Oui, c’est dans ce jardin, à l’ombre des grands arbres, à Saint Germain-en-Laye, que je vous invite à venir écrire et faire naître une histoire, du 24 au 26 août


Faire naître une histoire ?

Se laisser surprendre par les propositions d’écriture. Cheminer pas à pas – avec l’écriture, avec son goût pour les histoires, avec son désir de raconter, d’inventer.

Avancer dans le concret de la fabrication de l’histoire. Trouver un fil conducteur, imaginer et déployer une intrigue, incarner un ou des personnages — leur donner de la profondeur, les dynamiser avec une quête, les faire avancer dans l’histoire… Esquisser les premières péripéties, se demander comment fonctionne une scène…

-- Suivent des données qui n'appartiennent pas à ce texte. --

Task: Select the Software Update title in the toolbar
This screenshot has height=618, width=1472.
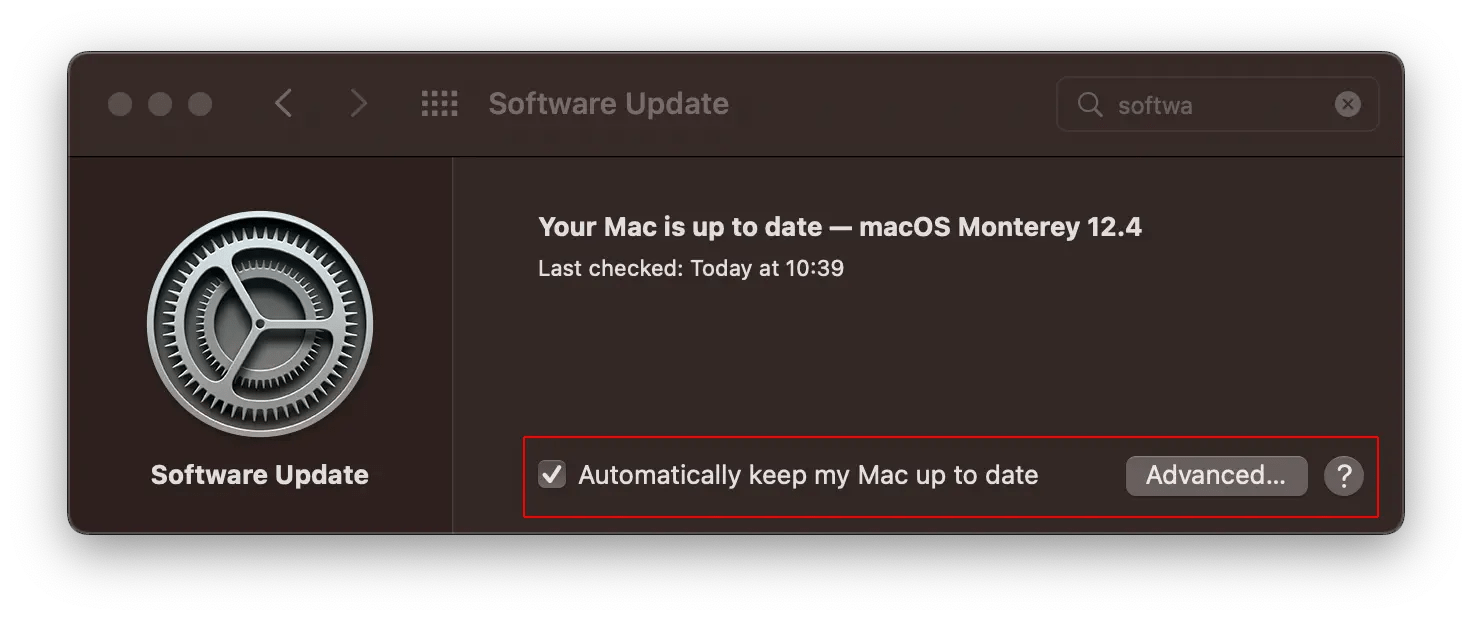Action: pos(607,103)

Mettre l’histoire en mouvement, prendre goût au pas à pas de l’écriture, au pas à pas de l’imagination. Accepter de ne pas savoir ce qui s’écrira avant d’écrire. Et continuer, malgré le sentiment que ça ne va pas, que ça pourrait être mieux, qu’on n’y arrivera jamais… Aller plus loin, porté.e par le groupe, par l’élan donné dans l’atelier — avec les propositions, avec l’écriture, avec les autres.

Frayer, ce faisant, son propre chemin parmi le foisonnement des univers qui naissent et se déploient dans l’atelier : faire entendre sa singularité, son imagination propre, en donnant forme à l’histoire qu’on est seul.e à pouvoir raconter.


L’atelier vous accueille à l’ombre des grands arbres, tandis que les deux pies et les merles sautillent dans la prairie. Peut-être aurons-nous la chance d’apercevoir les écureuils ? La nature sera l’écrin où se développeront les histoires qui prendront corps dans l’atelier Faire naître une histoire.